Heather Menzies | Speaker
Heather has evolved as a speaker from talking authoritatively to large national and international audiences to, increasingly, speaking to smaller groups and in talking circles.
Heather is an engaging and informative speaker. Both confident and approachable, Heather raises thought-provoking questions in the minds of her audience and encourages active discussion of the critical issues of our time.
For more than 15 years, Heather has been in demand as a keynote speaker by the public, educational institutions, government organizations, and professional associations. She has delivered speeches to audiences of the International Association for the Study of the Commons, St. Thomas University, Dalhousie University and the Financial Management Institute of Canada, among many others.
Watch “Living the Limits to Growth“, Heather Menzies luncheon presentation for the Canadian Association for the Club of Rome (CACOR) in 2016.
Selected Keynote Speeches by Heather Menzies
- XV Global Conference of the International Association for the Study of the Commons, Edmonton
- Association of Canadian Community Colleges, Winnipeg
- Alzheimer Society of Ottawa and Renfrew County
- British Columbia Nurses’ Union Annual General Meeting
- Joint Prairie Library Conference, Regina
- Financial Management Institute of Canada, Ottawa
- Canadian Library Association, Ottawa
- Conference on Canadian Social Welfare Policy, Regina
- Canadian Association of University Continuing Education
- Canadian Council on Social Development, Ottawa
- Canadian Association of Distance Education
- Government on the Net
- Canada Tomorrow Conference
- Atlantic Library Association annual meeting
- Ontario Library Association annual meeting
The highlight for me was Heather Menzies. She is a tour de force. I attended her workshop on Friday afternoon and marvelled as she engaged a large audience. Heather is a facilitator who understands that the show is about the audience, not herself.

▶ **Prompt A**:
Answer these questions from the Heather Menzies speaker page:
(i) For how long has Heather been in demand as a keynote speaker?
(ii) For which organization did she give the luncheon presentation "Living the Limits to Growth," and in what year?
(iii) In which city did she give her keynote at the Joint Prairie Library Conference?
▶ **Prompt B**: Reproduce the part of the Heather Menzies speaker page that starts with "For more than" and goes on through "among many others.". Change nothing in it.

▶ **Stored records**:
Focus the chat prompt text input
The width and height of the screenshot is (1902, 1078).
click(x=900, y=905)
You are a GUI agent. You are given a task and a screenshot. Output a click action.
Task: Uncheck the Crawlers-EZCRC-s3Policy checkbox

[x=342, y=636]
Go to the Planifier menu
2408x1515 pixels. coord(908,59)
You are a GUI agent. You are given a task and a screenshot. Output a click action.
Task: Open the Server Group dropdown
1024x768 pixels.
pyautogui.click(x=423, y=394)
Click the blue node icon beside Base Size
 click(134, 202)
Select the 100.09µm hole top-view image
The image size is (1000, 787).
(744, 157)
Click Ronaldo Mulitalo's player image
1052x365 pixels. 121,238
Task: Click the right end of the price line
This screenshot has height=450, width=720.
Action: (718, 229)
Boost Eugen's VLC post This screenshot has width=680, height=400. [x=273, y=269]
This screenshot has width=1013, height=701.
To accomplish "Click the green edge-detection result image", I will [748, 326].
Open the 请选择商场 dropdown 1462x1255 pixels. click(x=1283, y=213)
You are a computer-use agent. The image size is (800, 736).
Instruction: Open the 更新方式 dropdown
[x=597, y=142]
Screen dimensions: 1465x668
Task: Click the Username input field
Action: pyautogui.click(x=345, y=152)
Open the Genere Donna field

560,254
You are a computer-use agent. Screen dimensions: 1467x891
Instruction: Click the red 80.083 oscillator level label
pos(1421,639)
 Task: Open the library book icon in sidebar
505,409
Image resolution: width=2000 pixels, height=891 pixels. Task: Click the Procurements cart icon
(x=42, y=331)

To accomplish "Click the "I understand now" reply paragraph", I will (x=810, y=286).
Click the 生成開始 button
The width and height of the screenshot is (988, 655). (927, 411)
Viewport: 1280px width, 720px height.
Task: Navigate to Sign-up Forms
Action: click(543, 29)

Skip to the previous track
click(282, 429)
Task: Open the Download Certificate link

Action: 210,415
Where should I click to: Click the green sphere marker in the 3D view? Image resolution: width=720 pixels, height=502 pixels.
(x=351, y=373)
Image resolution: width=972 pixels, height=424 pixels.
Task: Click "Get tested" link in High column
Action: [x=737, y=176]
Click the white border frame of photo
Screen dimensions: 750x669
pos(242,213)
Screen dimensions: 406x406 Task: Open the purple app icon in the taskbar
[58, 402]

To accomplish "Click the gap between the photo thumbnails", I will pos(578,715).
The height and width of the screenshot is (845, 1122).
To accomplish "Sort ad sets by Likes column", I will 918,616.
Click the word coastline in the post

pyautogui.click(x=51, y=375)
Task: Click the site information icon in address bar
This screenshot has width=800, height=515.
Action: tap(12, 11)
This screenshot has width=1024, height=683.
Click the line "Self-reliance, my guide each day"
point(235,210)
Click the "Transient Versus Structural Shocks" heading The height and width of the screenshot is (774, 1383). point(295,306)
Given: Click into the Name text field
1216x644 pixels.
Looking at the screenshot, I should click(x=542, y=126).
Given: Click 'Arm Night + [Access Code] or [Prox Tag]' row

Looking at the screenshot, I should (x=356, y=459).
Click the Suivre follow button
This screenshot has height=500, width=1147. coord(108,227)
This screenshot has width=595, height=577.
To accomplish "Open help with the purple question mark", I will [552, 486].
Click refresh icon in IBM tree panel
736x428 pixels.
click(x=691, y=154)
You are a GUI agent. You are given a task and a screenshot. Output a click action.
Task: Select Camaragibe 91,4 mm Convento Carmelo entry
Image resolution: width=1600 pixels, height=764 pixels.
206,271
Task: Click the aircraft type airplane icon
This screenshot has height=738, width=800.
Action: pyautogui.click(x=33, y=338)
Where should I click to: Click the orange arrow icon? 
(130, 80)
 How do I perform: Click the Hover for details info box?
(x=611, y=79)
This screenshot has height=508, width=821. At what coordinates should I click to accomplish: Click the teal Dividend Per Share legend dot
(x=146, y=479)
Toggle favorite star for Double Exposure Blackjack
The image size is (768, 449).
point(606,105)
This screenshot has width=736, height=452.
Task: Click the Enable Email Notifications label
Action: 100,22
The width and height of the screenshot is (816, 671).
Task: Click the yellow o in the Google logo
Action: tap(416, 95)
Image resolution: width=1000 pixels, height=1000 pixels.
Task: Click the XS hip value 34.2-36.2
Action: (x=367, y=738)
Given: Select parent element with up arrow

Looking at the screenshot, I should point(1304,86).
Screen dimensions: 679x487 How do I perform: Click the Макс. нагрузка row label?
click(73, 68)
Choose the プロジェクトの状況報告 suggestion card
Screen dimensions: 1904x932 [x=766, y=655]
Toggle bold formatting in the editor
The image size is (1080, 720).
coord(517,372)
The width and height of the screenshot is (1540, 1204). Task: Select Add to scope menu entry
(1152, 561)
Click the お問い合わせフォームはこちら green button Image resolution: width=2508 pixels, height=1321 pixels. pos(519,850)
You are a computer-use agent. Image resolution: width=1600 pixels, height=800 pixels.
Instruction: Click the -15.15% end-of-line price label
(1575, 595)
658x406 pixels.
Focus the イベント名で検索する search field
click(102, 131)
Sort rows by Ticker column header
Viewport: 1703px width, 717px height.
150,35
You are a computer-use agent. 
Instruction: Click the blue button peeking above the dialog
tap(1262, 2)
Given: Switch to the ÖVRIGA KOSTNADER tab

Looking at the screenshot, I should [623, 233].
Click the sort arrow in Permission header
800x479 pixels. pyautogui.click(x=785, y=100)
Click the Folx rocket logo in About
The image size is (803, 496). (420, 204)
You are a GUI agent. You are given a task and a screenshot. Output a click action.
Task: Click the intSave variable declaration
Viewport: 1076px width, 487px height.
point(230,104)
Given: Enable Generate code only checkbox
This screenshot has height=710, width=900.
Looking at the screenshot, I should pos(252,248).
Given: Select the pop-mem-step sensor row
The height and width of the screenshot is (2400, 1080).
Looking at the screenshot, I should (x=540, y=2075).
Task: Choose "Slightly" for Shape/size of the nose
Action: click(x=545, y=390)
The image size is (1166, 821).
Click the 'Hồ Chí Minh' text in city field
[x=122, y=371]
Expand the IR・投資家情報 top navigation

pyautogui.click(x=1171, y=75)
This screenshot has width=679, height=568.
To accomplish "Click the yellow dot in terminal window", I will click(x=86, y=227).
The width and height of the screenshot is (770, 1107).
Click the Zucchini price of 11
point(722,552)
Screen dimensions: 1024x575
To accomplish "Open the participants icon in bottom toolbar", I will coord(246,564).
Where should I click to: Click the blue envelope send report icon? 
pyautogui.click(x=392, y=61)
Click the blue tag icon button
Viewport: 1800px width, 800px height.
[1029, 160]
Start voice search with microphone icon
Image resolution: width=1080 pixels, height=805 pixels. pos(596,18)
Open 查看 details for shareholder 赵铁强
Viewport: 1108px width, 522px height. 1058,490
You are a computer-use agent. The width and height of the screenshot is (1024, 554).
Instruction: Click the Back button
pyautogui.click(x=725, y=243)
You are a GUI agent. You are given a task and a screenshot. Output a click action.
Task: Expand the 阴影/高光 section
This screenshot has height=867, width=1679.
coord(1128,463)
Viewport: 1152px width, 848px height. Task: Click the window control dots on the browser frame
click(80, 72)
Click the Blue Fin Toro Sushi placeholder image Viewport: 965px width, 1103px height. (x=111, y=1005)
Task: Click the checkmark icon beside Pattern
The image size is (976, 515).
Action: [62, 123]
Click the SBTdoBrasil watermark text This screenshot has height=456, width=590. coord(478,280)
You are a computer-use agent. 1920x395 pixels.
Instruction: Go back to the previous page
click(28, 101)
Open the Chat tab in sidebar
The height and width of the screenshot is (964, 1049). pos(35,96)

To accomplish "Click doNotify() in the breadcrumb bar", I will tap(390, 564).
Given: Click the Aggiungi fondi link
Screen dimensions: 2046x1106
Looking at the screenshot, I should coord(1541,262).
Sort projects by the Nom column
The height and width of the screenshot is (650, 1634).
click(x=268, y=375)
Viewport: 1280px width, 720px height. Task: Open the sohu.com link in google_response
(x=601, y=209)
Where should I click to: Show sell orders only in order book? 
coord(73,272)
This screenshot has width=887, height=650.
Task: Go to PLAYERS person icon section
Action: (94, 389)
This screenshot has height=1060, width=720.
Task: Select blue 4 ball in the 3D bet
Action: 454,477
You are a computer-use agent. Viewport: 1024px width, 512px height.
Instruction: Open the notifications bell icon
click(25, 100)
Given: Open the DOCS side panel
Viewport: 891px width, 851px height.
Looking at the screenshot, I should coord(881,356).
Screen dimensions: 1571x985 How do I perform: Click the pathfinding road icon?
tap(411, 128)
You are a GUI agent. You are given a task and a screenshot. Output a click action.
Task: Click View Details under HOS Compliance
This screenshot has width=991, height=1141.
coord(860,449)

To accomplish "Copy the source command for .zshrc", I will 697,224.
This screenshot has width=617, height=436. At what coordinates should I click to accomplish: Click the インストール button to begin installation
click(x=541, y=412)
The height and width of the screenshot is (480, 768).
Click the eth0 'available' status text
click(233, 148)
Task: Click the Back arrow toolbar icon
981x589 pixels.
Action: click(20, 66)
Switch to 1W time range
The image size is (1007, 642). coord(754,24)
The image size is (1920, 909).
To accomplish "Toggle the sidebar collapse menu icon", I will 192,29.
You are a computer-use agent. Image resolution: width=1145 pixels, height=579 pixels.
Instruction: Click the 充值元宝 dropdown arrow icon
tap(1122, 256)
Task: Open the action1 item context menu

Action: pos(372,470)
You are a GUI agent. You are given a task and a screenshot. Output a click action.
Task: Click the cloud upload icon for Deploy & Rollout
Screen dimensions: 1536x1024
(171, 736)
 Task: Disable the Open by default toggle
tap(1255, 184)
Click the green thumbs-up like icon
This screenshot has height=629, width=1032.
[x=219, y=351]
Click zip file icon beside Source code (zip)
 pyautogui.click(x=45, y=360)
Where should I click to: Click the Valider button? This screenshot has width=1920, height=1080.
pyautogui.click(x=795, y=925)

▶ **Answer space A**:
(i) For more than 15 years.
(ii) The Canadian Association for the Club of Rome (CACOR), in 2016.
(iii) Regina.

▶ **Answer space B**:
For more than 15 years, Heather has been in demand as a keynote speaker by the public, educational institutions, government organizations, and professional associations. She has delivered speeches to audiences of the International Association for the Study of the Commons, St. Thomas University, Dalhousie University and the Financial Management Institute of Canada, among many others.